No podían faltar compositores vascos, para quienes la música vocal es su génesis, y así escuchamos Ave, Maris Stella de la donostiarra Eva Ugalde (1973) -Los Peques del León de Oro ya han cantado alguna obra suya- y Salve, Regina (J. Busto), obra interpretada mundialmente que forma la columna vertebral de muchos coros femeninos por todo lo que encierra esa escritura tan peculiar de El Doctor (y que "El León de Oro" interpreta como nadie, ¡palabra de leónigan!).
En medio dos obras para voces blancas, otro Ave Maria compuesto por el canadiense David McIntyre (1952), y para cerrar Lauda Sion del magiar György Orbán (1947), y el comentado Crucifixus.

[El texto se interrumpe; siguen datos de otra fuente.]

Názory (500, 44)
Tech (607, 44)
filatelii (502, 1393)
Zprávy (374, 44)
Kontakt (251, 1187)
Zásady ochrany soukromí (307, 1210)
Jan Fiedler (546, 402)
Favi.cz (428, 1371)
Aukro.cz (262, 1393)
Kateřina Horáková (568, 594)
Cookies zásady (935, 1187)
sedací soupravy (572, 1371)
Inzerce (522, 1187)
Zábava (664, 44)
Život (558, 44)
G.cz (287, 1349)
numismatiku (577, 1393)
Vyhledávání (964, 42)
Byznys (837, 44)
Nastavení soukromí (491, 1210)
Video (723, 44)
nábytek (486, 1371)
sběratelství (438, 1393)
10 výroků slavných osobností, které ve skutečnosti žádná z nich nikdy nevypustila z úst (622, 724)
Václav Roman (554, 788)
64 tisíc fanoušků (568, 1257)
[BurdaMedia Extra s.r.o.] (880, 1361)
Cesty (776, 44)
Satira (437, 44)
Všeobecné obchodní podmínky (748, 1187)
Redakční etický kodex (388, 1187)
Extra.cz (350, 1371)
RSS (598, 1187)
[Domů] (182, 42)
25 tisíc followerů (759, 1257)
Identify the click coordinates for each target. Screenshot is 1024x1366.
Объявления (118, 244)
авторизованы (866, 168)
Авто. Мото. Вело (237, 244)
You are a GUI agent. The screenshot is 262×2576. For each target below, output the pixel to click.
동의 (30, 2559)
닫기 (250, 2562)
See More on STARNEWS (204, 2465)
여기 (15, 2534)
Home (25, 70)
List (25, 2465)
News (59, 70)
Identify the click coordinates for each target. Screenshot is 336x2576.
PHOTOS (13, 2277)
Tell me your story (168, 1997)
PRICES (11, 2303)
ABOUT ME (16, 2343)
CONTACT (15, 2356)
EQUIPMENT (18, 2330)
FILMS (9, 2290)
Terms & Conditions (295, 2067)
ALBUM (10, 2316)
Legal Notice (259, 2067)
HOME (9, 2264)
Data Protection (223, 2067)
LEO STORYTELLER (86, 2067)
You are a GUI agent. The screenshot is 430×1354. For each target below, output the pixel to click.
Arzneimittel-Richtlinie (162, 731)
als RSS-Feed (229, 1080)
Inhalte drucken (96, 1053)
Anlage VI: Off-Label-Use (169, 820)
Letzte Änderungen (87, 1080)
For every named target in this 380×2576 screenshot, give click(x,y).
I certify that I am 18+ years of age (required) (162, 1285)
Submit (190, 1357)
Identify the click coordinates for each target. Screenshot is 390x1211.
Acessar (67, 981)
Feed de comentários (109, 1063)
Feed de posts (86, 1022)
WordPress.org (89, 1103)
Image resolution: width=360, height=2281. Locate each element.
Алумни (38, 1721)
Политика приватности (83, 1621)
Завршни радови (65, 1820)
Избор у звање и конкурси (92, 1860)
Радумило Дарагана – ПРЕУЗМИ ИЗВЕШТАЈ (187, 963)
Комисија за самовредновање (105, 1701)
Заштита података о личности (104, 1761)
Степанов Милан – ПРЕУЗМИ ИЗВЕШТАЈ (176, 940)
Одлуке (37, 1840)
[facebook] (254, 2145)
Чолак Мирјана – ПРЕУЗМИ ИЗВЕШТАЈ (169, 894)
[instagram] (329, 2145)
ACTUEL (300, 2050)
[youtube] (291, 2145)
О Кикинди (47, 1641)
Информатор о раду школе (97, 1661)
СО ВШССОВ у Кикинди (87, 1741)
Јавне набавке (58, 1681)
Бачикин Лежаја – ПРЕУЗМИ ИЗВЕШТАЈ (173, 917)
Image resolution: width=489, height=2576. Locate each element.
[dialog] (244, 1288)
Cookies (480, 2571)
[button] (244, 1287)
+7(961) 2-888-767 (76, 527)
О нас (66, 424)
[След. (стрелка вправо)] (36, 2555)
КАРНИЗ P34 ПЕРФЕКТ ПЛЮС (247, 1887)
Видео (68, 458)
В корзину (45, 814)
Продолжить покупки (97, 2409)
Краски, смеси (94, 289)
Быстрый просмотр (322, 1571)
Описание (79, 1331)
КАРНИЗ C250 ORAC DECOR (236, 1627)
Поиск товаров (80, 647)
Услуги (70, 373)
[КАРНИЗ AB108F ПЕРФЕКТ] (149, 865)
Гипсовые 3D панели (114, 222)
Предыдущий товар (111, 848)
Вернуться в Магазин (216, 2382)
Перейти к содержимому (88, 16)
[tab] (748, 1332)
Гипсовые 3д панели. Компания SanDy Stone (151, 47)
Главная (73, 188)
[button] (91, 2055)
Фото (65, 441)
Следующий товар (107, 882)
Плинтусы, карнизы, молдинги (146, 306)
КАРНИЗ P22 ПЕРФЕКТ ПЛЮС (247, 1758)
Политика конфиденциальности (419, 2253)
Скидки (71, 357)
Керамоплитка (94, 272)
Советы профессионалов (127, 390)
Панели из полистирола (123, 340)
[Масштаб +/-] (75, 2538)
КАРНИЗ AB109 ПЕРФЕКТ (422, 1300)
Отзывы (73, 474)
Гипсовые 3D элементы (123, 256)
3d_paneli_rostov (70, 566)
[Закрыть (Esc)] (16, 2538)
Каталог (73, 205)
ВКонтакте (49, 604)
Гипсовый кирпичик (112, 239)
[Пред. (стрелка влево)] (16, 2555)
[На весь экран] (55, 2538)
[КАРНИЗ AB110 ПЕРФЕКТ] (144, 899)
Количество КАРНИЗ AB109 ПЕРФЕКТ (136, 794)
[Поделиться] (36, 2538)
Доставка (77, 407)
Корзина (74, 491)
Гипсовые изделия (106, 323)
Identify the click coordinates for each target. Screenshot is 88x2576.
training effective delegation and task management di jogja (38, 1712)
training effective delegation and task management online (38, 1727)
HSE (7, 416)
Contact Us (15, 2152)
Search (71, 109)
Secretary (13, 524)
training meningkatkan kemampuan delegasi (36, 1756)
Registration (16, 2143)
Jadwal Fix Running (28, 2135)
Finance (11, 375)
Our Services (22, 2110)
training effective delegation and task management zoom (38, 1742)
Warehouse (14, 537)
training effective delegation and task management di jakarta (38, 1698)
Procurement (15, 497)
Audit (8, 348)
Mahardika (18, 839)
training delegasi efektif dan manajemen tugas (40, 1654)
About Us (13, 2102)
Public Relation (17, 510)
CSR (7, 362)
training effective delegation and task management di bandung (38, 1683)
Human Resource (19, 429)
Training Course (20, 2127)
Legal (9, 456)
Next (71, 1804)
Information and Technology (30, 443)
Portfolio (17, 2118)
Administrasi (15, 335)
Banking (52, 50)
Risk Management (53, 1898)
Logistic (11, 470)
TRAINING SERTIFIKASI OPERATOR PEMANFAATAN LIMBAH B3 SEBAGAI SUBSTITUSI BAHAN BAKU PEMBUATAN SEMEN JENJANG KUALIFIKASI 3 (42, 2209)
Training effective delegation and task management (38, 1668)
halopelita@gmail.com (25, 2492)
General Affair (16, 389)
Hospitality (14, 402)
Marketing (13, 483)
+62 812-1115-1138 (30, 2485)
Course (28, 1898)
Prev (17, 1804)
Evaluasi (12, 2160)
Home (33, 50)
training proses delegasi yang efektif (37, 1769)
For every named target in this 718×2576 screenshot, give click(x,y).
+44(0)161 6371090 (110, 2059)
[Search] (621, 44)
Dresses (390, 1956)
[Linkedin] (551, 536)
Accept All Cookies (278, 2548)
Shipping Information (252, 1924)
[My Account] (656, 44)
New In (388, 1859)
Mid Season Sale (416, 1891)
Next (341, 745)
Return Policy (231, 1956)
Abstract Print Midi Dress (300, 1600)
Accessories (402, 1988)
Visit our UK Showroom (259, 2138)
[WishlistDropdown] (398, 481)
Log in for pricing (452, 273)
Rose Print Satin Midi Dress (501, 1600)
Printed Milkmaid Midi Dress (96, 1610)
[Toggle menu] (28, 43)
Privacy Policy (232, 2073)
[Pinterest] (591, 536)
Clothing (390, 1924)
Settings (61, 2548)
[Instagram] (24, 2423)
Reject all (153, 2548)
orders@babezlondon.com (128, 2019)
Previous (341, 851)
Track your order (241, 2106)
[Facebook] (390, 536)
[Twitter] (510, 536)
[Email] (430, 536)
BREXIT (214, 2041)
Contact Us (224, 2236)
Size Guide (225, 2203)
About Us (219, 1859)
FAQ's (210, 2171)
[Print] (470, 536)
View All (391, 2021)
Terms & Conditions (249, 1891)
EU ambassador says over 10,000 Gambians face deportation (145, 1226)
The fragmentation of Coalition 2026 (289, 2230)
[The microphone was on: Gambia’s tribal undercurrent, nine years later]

Nueva lección coral por la veintena de voces Vocalia Taldea, bajo una dirección magistral del maestro alavés Astúlez, gesto claro y preciso, fraseos impecables, entradas bien marcadas y dando los tonos reales (¿tenemos un contratenor de director?), que con formaciones profesionales así puede trabajar tan bien estos repertorios, esperemos, habituales en los conciertos sacros del siglo XXI.
De propina bisaron el De Profundis, creo que la mejor partitura de la noche y nuevamente impresionando la interpretación y rango dinámico, todo bañado de una calidad y calidez únicas.
A la salida compré a precio "de crisis" (15,00 €) su último CD que lleva por título Maria Mater, muy en la línea de todo lo escuchado para continuar mis "gozos y sombras de Cuaresma", supongo que sin penitencia pese al pecado.
En breve subirán al Canal YouTube de la Semana alguna de las maravillas que pudimos disfrutar, y supongo que Paloma Mantilla estará al quite... Mientras tanto, seguiré con mis Santas Vacaciones Musicales.
P. D. 1: Ya están en YouTube el Ave, Maris Stella de Eva Ugalde y Crucifixus de J. Pamintuan.
P. D. 2: Crítica de Diana Díaz en LNE del lunes 18, y entrevista a Chema en LNE, donde comparte la necesidad de que la crisis no afecte a la próxima Semana del 2010.
P. D. 3: Artículo de Luis M. Alonso sobre el galardón avilesino a Chema en la sección "Opinión" de LNE del jueves 21.